Thanks Scared - I am mostly trying to cut the junk out and hopefully I'll just stay on the watch list rather than actually get GD - as if there isn't enough to worry about in the first place!

OldBloodCallsToOldBlood · 20/08/2015 17:25

cth1982, can we swap dieticians please?!

How you've been told to eat is how I was eating (apart from the fruit) after diagnosing myself with GD and it was keeping it mostly under control and definitely would have with a little extra help from metformin or insulin.

My dietician told me to eat carbs. 30-40g with breakfast, 40-50g with lunch and tea and any snacks to be 15g or less, with one snack before bed. I can't cope with that level of carb and I'm constantly playing catch-up with having to increase the insulin I'm on every few days. It's not working for me at all, but my hospital aren't supportive of low carb. My dietician reluctantly agreed I can go as low as 30g of carb per meal. I think low carb is the way forward and give it a few years and it'll be the standard advice.

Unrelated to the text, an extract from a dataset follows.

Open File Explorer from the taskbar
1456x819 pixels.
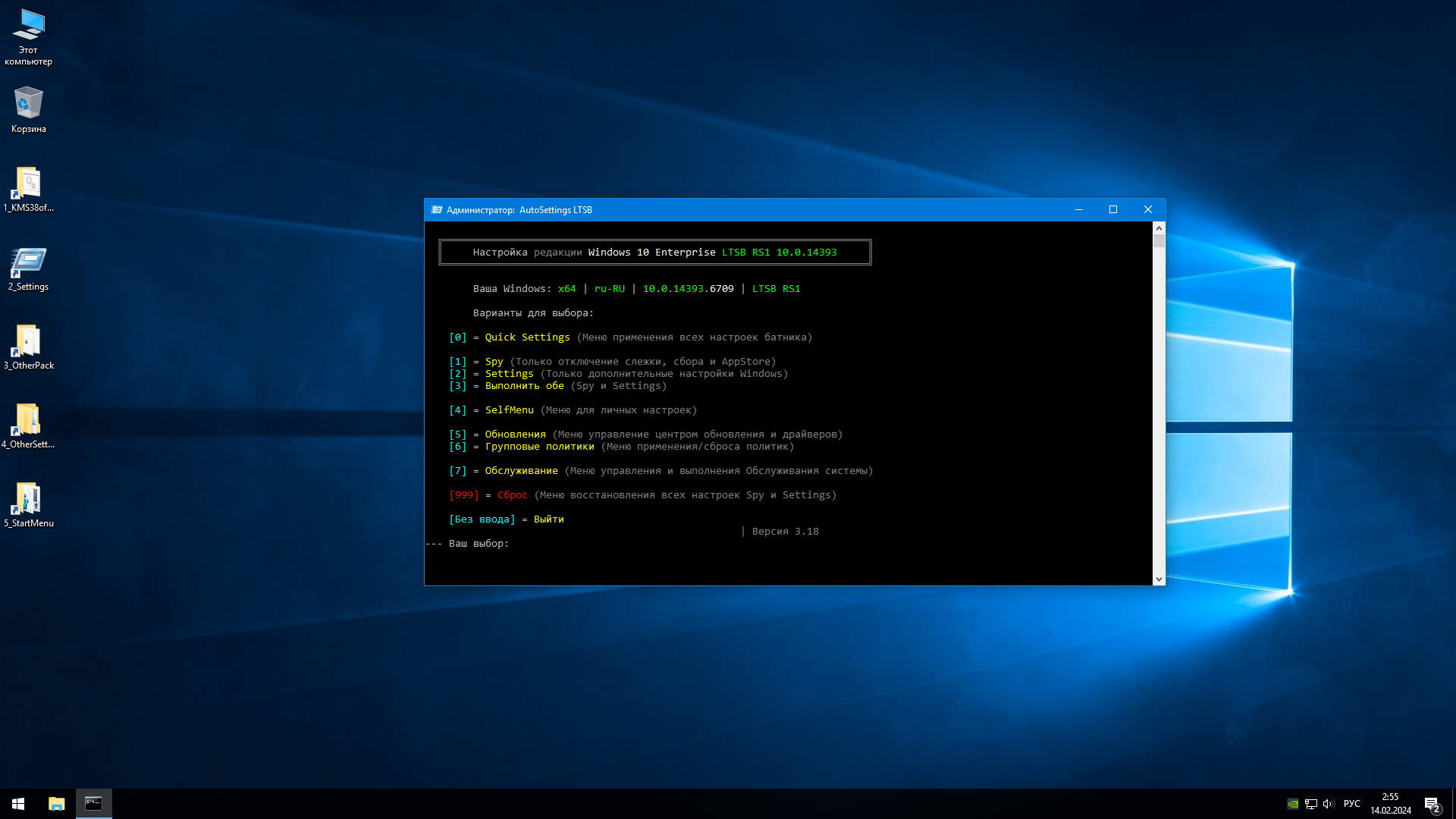point(56,804)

I wouod go with the advice you've been given. It's very easy to eat that way and by essentially not eating carbs, your body doesn't need to produce insulin to deal with them. It's a brilliant way of keeping blood sugar under control. If they want you to eat fruit, you can limit the spike in your blood glucose by eating it with full fat greek yogurt.

thewebbleyjess · 22/08/2015 04:04

OldBlood - did dietician say WHY you had to eat Carbs? We got told - eat Carbs at every meal - but when I asked it was because they thought you'd need x amount in a day for energy, and if you didn't spread them out through the day, you would be left with a spike after the meal you ate them at!

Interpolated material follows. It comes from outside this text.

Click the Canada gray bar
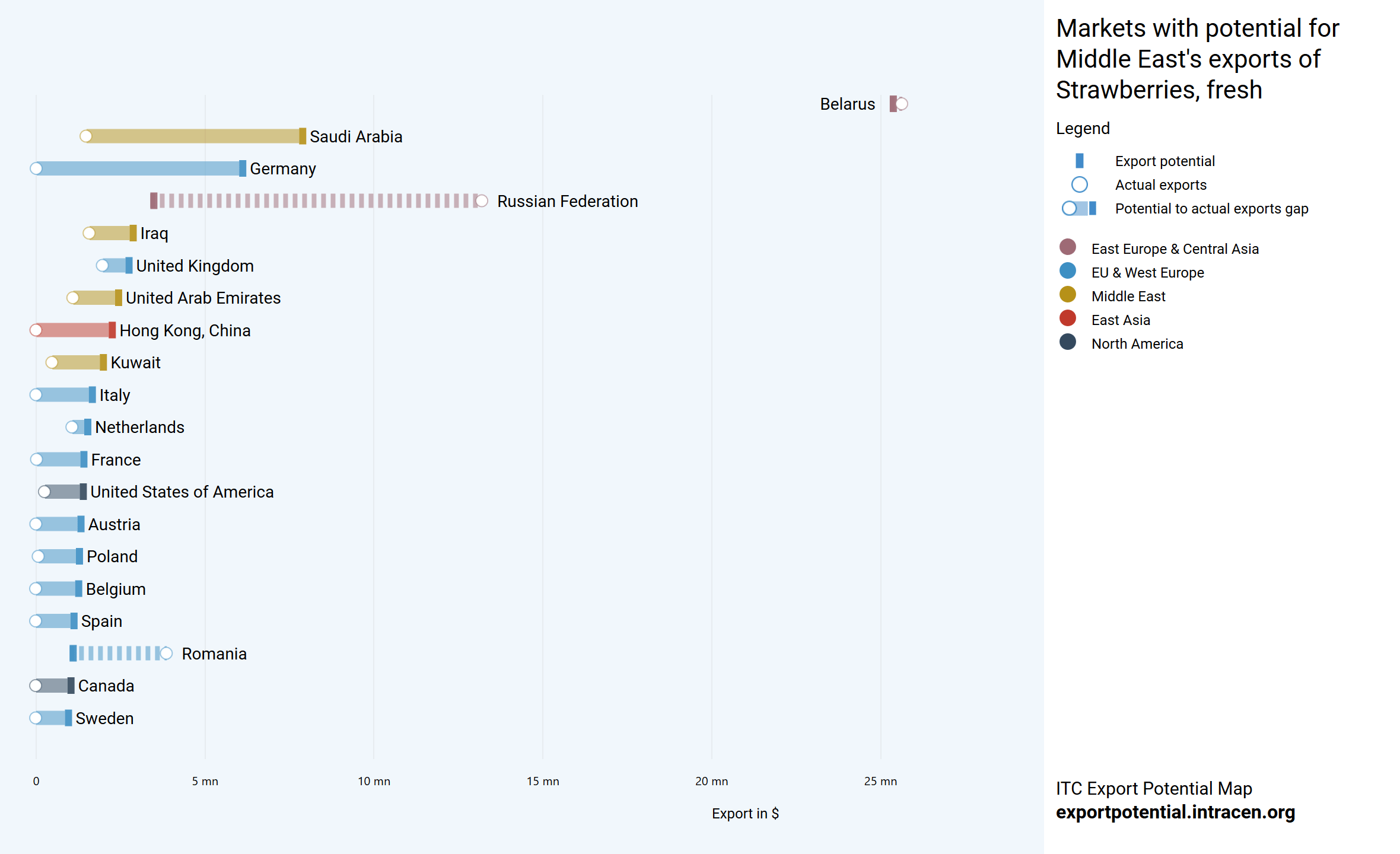This screenshot has width=1400, height=854. [x=53, y=686]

I'm eating a lot of not carbs, doing ok with energy, and everyone is happy with my bloods. Not volunteering information on the level of my carbs intake, though....

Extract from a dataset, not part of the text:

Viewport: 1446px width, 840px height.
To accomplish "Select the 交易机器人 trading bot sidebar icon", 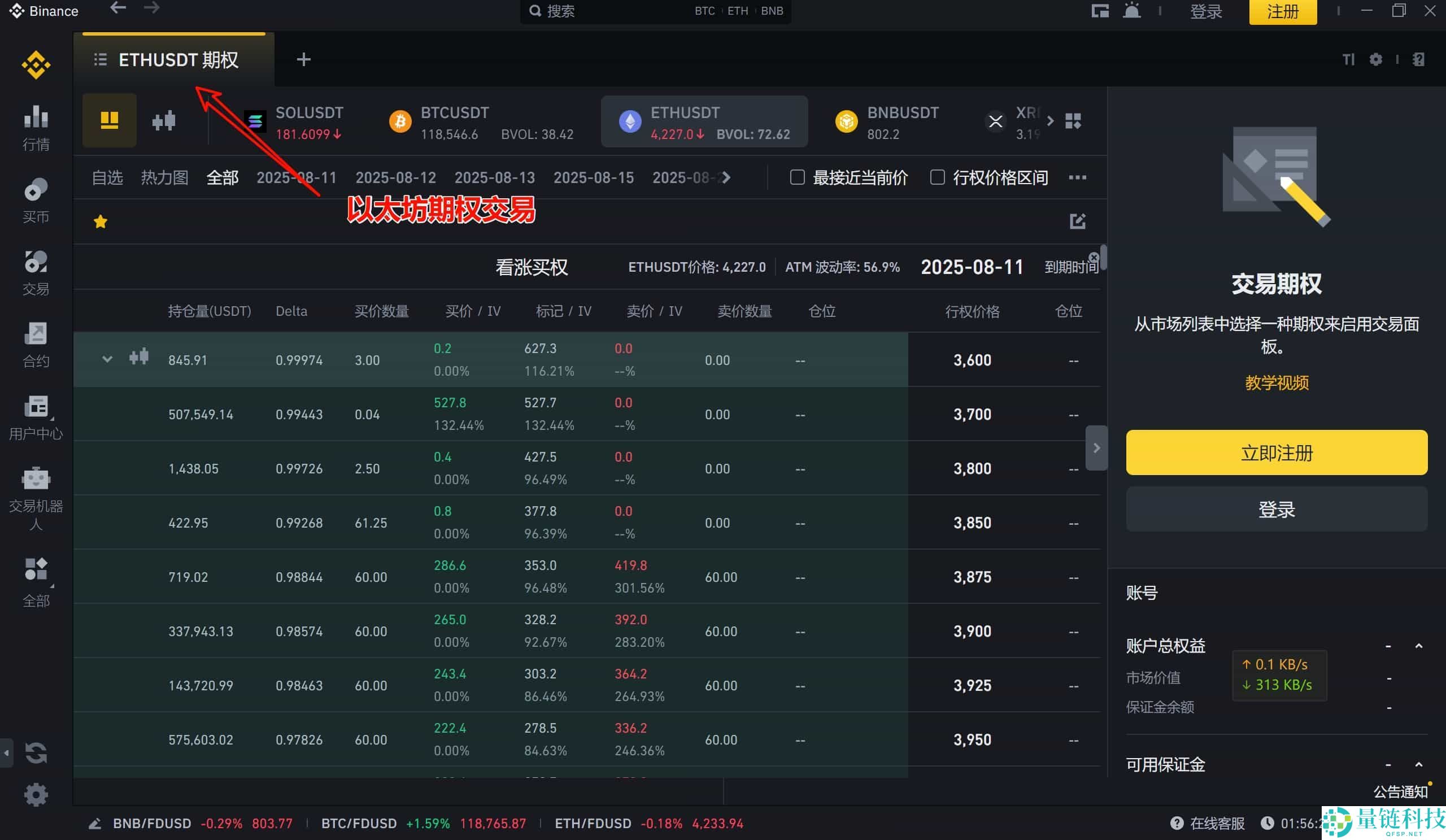I will (36, 479).
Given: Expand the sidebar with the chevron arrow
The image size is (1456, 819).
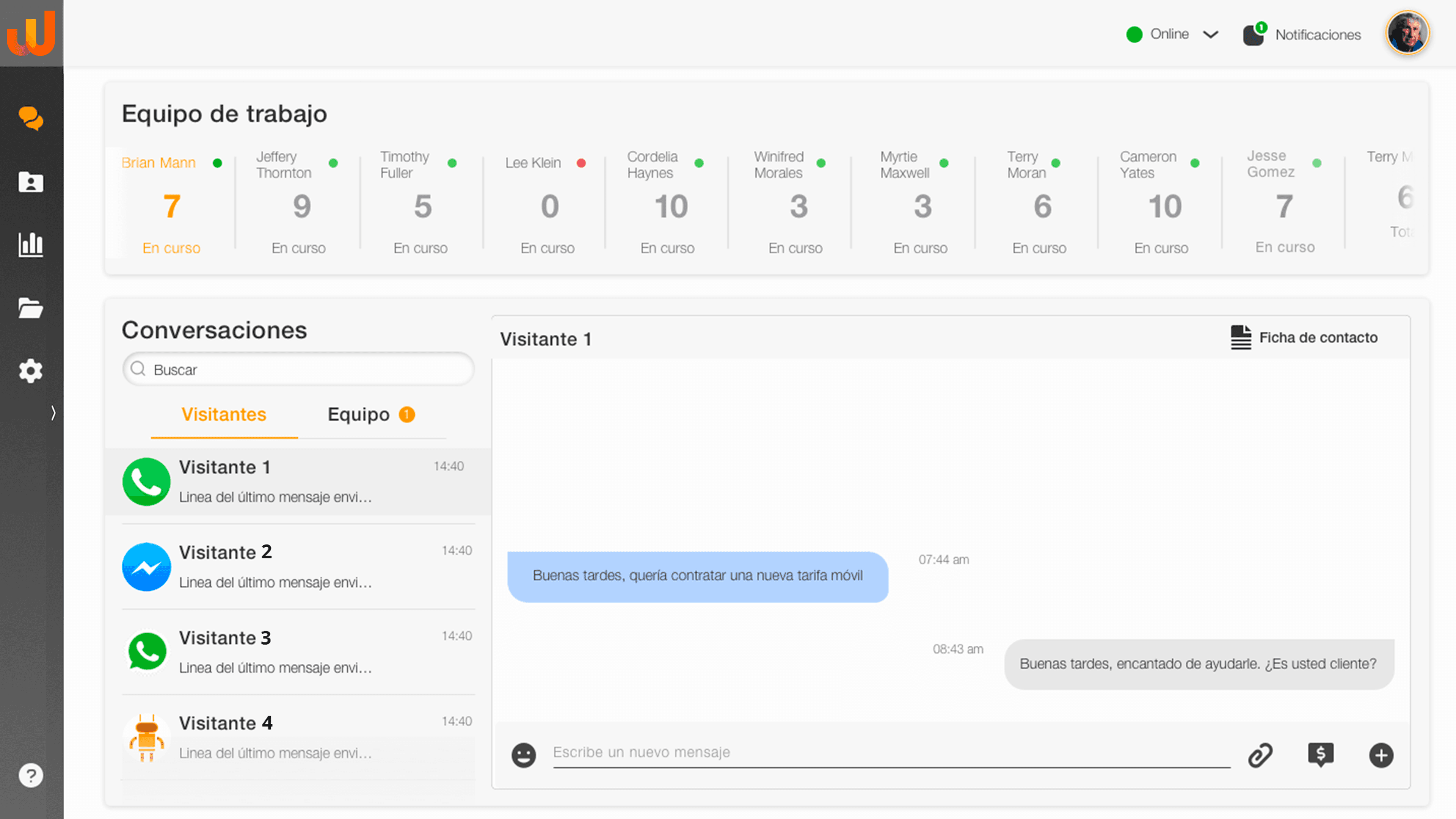Looking at the screenshot, I should click(53, 413).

OldBloodCallsToOldBlood · 23/08/2015 16:28

Pretty much that really - they think a certain amount per day is needed for good nutrition and energy.

I'd go much less, but I'm on so much insulin now that I do need the carbs to counteract it. I'm quite enjoying having a relatively low carb meal and finishing off with a Kitkat or Blue Riband to make up the carbs. Blush

scarednoob · 23/08/2015 17:34

What sort of numbers were you guys getting to go onto metformin or insulin? Mine are nearly all on target but I'm noticing now it's usually starting with a 5 in the morning and a 6 after meals whereas 2 weeks ago it was a 4 in the morning and a 5 after meals!

frangipani13 · 23/08/2015 20:35

Hiya slight change of topic if I may: have anyone's midwives spoken to them about breastfeeding and colostrum harvesting for GD babies?